The Age-Specific Cervical Cancer Incidence Differs Between Human Papillomavirus Types: Implications for Predicting the Impact of Elimination Programs.

2020 
The elimination of cervical cancer rests on high efficacy of Human Papillomavirus (HPV) vaccines. The HPV type distribution among Invasive Cervical Cancer (ICC) is used to make predictions about the impact of eliminating different HPV types, but accumulating evidence of differences in age-specific cancer incidence by HPV type exists. We used one of the largest population-based series of HPV genotyping of ICCs (n = 2,850; Sweden, 2002-2011) to estimate the age-specific ICC incidence by HPV type and provide estimates of the cancer-protective impact of the removal of different HPV types.
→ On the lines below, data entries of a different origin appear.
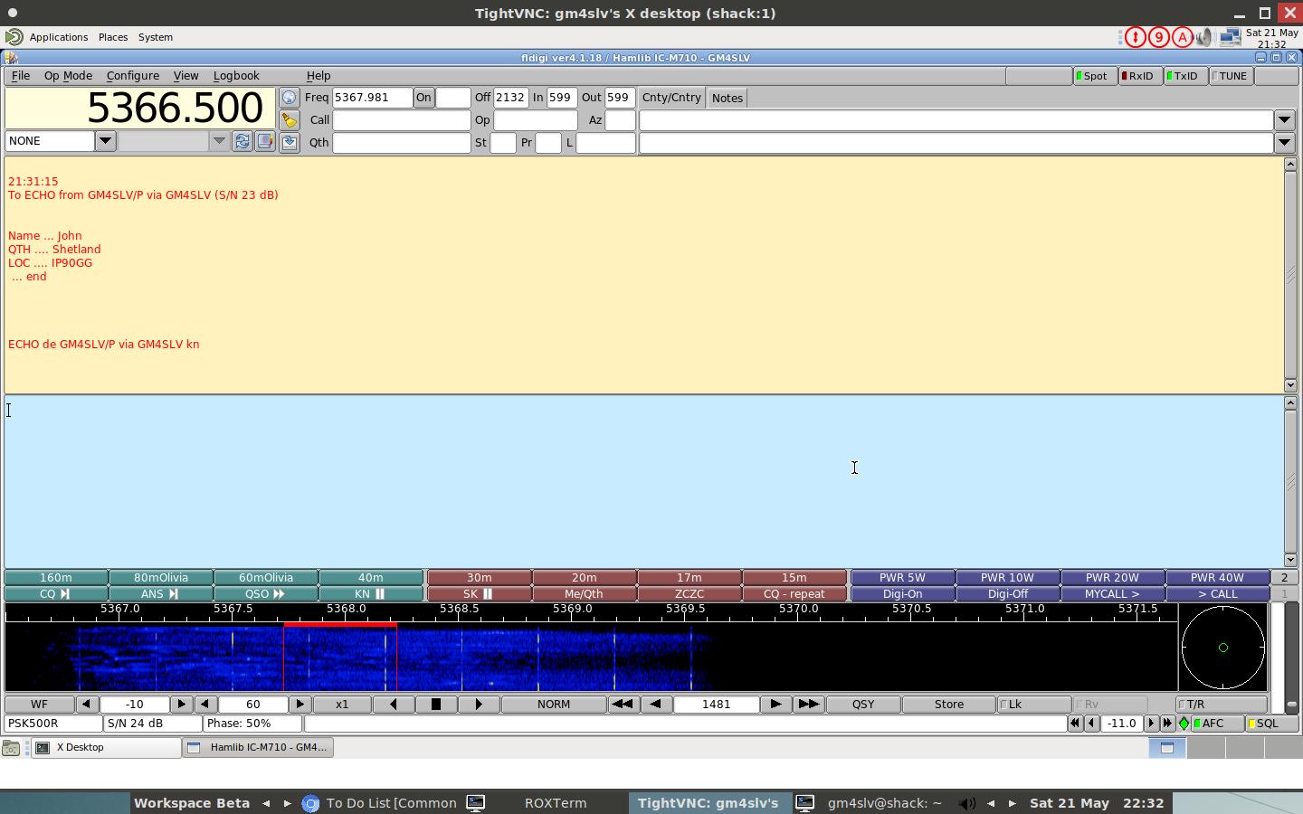The width and height of the screenshot is (1303, 814).
Task: Click the green diamond signal indicator
Action: (x=1184, y=724)
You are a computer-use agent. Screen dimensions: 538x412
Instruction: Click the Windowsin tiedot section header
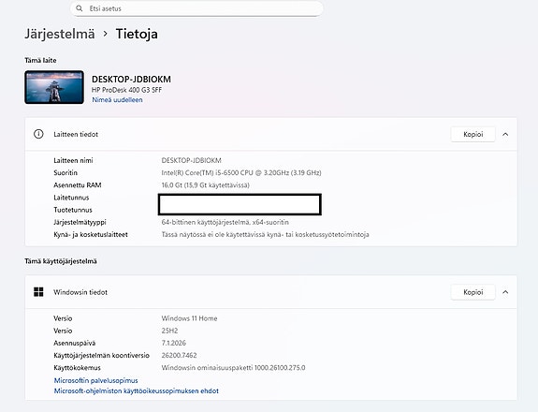tap(271, 292)
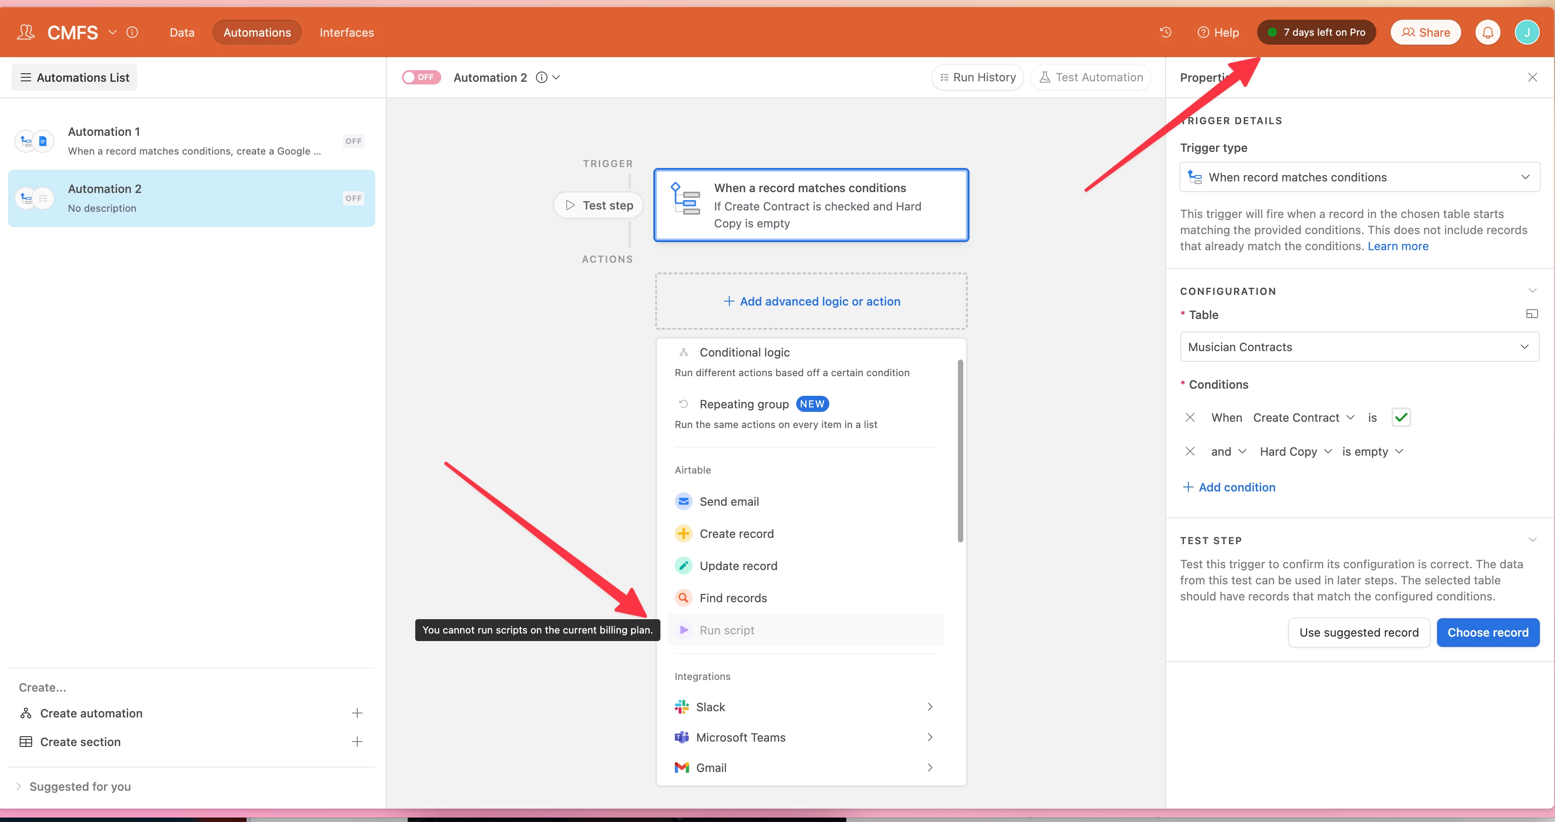Image resolution: width=1555 pixels, height=822 pixels.
Task: Select the Find records action
Action: [733, 598]
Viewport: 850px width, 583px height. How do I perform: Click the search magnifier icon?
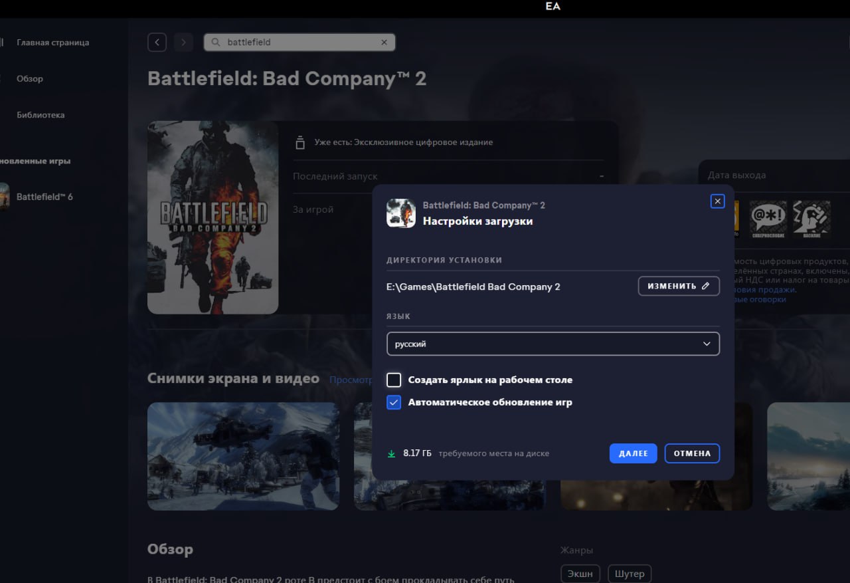215,43
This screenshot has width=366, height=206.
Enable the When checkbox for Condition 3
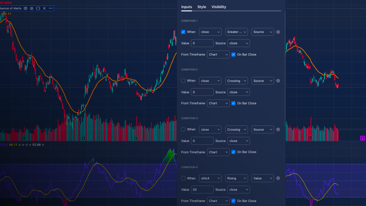[183, 129]
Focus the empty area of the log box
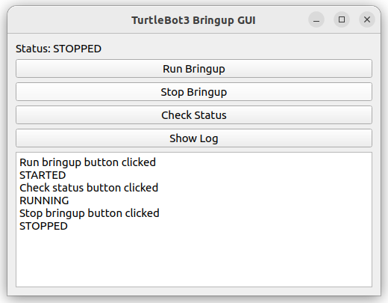The image size is (388, 303). [194, 260]
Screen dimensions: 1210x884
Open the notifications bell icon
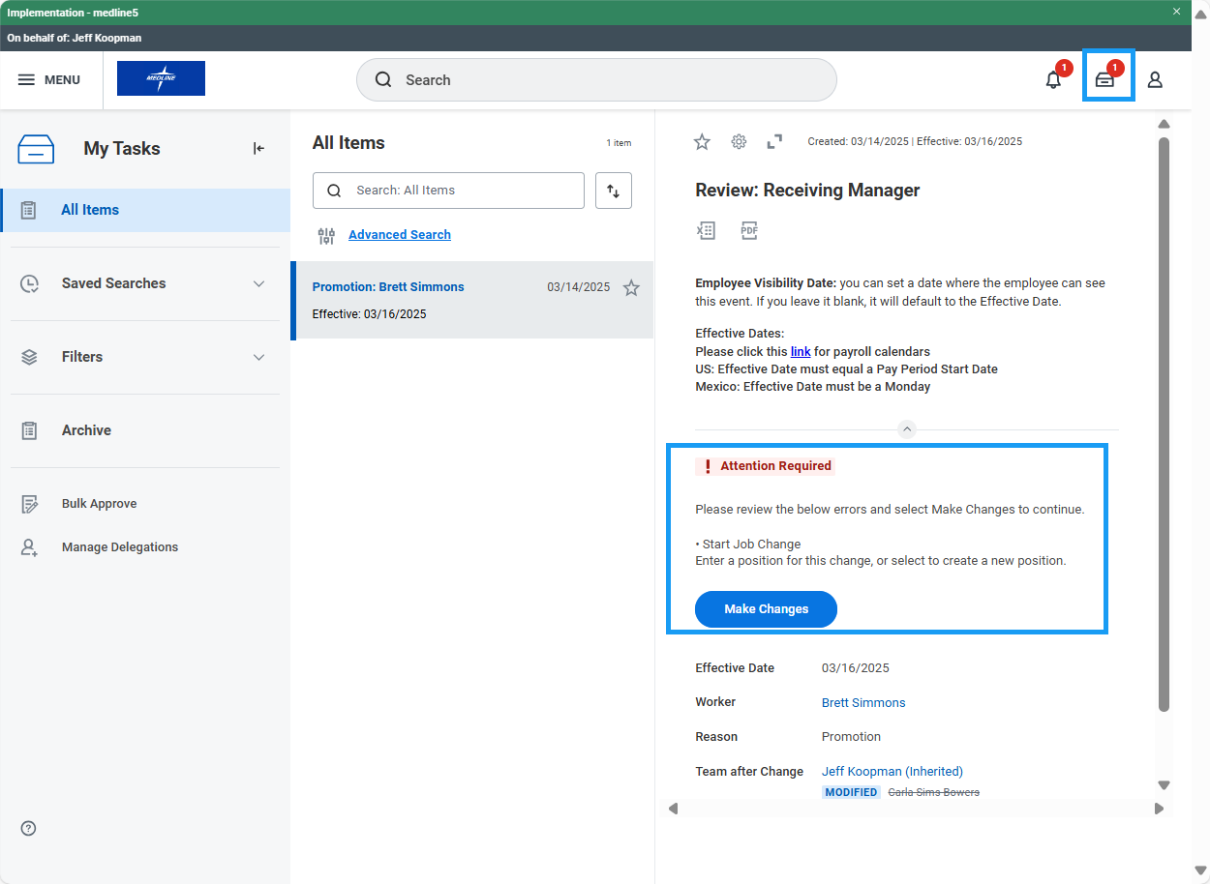1053,80
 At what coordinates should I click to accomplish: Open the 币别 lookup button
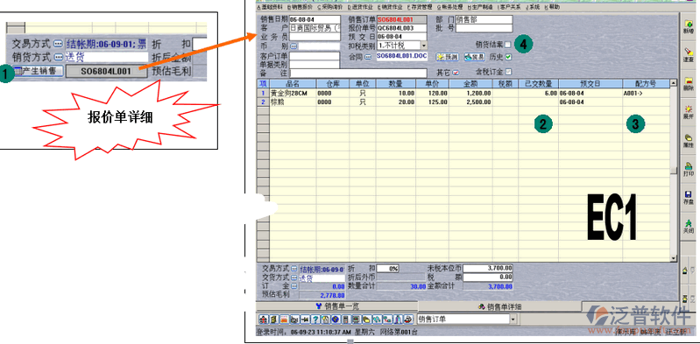[x=293, y=46]
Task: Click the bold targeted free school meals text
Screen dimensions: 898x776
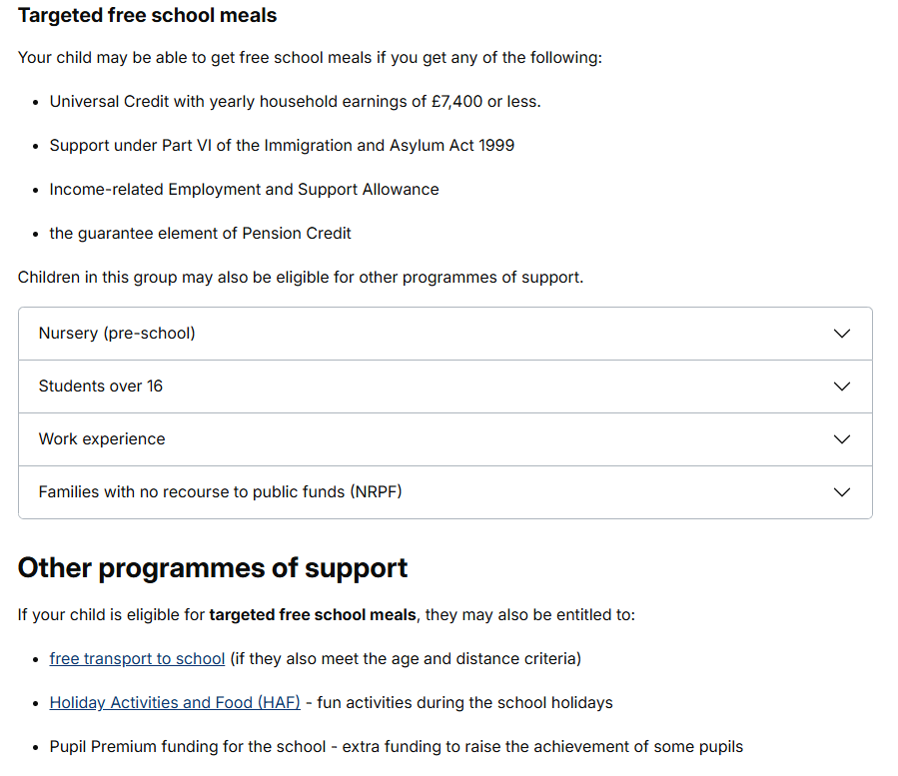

In the base case, the age-specific ICC incidence had two peaks and the standardized lifetime risk (SLTR, the lifetime number of cases per birth cohort of 100,000 females) for HPV positive ICC was 651 per 100,000 female births. In the absence of vaccine types HPV16/18, the SLTR for ICC was reduced to 157 per 100,000 female births (24% of HPV+ SLTR). Elimination of all 9 types that can currently be vaccinated against reduced the remaining SLTR to 47 per 100,000 female births (7%), the remaining ICC incidence being only slowly increasing with age. In conclusion, very few ICC cases will be left, especially among fertile-aged women, after elimination of vaccine-protected HPV types.